PROBLEM REQUIREMENTS> Please copy out the entire listing below, swapping "vertical scrollbar" for "horizontal scrollbar" and keeping everything else the same.

DATASET>
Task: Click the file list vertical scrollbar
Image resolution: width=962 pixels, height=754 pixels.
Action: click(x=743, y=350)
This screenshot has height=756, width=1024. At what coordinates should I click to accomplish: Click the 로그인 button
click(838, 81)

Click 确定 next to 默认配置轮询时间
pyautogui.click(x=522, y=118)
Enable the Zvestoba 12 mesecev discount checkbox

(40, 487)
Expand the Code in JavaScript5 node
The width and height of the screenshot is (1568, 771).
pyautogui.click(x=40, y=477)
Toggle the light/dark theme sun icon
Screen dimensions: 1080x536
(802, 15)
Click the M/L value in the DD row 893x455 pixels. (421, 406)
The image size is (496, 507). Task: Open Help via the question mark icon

RESULT BELOW>
Task: Click the file list horizontal scrollbar
Image resolution: width=962 pixels, height=754 pixels.
Action: click(x=743, y=350)
This screenshot has height=756, width=1024. At what coordinates should I click to accomplish: Click the 로그인 button
click(838, 81)

Click 确定 next to 默认配置轮询时间
pyautogui.click(x=522, y=118)
Enable the Zvestoba 12 mesecev discount checkbox

(40, 487)
Expand the Code in JavaScript5 node
The width and height of the screenshot is (1568, 771).
pyautogui.click(x=40, y=477)
Toggle the light/dark theme sun icon
Screen dimensions: 1080x536
(802, 15)
Click the M/L value in the DD row 893x455 pixels. (421, 406)
The image size is (496, 507). Task: Open Help via the question mark icon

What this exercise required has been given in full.